That Bob Dylan has won the Nobel Prize for Literature would once have read like a joke bulletin on the Rowan and Martin Laugh-In. Dylan, who from the get-go expressed a premature world weariness, has had the last uncharacteristic laugh.
Yet after all, this is the singer who said “It ain’t the melodies that’re important, man, it’s the words”. And what words! And so many of them tumbling and squabbling down a torrent of songs for over half century!
And not just in songs – Dylan’s own early liner notes, his poetry-prose book Tarantula
(1966) and his autobiography, Chronicles (2004), proved the man didn’t need a guitar to get lost, and found, in words.
His cause with the Nobel Committee would have been well served by the fact that the literary critics have been stalking him for the past decade. Professor Sir Christopher Ricks’ book, Dylan’s Visions of Sin (2003), was reviewed enthusiastically by the Poet Laureate. My colleague in Heaney Studies, Neil Corcoran, published Do You Mr Jones: Bob Dylan with the Poets and Professors in 2010.
There’s grist for the critical mill, all right, with Dylan’s evolving body of work, like Picasso’s, rich enough to have periods – the Guthrie period, the protest period, the rock period, the country & western period, the Christian period, and so on.
All in all, I feel a fifty-year old vindication coming on.

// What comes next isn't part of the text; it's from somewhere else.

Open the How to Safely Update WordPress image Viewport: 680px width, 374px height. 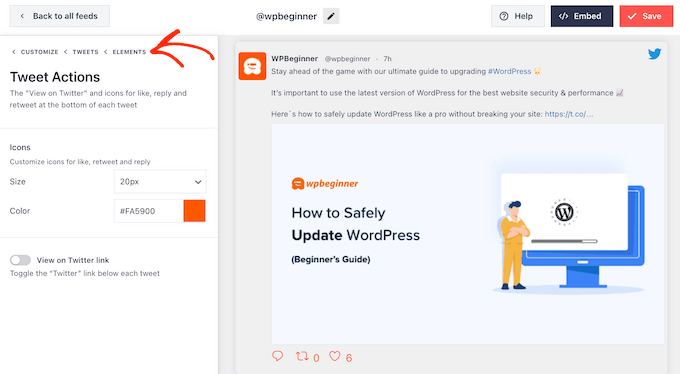[x=468, y=234]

For as a budding, undergraduate literary critic at Queen’s University, I stalked Dylan a long time ago.
On the night of January 12th 1963, I watched a live BBC drama called The Madhouse on Castle Street. Set in a bleak English boarding-house, it had one character who had no lines but crouched on the stairs and sang a mournful song about a dying swan and as the credits rolled, sang about answers to heavy questions blowing in the wind.
I’d never heard songs like these, and I’d never heard of Dylan who was the staircase troubadour. Neither had the assistant in the Gramophone Shop the next day, but she procured for me Bob Dylan (1962), this phenomenon’s first album and perhaps the most important album of my life.
Not only did I listen to the album til its tracks disappeared but I was inspired to get a second-hand guitar and brand-new Echo harmonicas (mouth harps, if you please) from Matchetts, and impersonate the instant youthful Master.
I introduced his songs to the Queen’s Folk Society then in its glory hootenanny days when everything was possible, including a new Ireland. The mouth organ in a metal harness made for me by a garage mechanic for twenty Gallaher’s Blues, fitting like a medieval torture instrument, drew a laugh.
I also began to write songs in the Master’s style, but though Judy Collins, “imperial jointress” of Folk with Joan Baez, had Elektra Records procure the rights to two, I ignored Yogi Berra’s advice: “when you come to a fork in the road, take it.” I didn’t and settled for literary criticism. Magnificent Dylan took the fork and sang literature into being.
I knew it, and for a new little magazine at Queen’s produced in 1965 by the New Ireland Society (doomed to disillusionment five years later) I wrote a critical analysis of Dylan’s songs – perhaps the first. That issue of Eremon is now in my archive at Emory University, Atlanta, Georgia, and is the only copy the library can find anywhere. Appearing in it is Bernard MacLaverty’s first published story.
In my essay I defended the seriousness of Dylan’s artistry with words and character. And also praised him for joining the hemispheres of folk tradition and literature.
I was privileged to know Seamus Heaney and I once told him that I felt blessed to have travelled through life with three contemporaries – Muhammad Ali, Bob Dylan, and himself. Crinkle-eyed, the Nobel laureate replied “Have you met Muhammad Ali?” As if! He had, and counted it an honour.
What he thought of Dylan and whether he met him, I don’t know. But meet on the page and in the Nobel annals they now do.
This piece appeared in the Belfast Telegraph on October 14, 2016.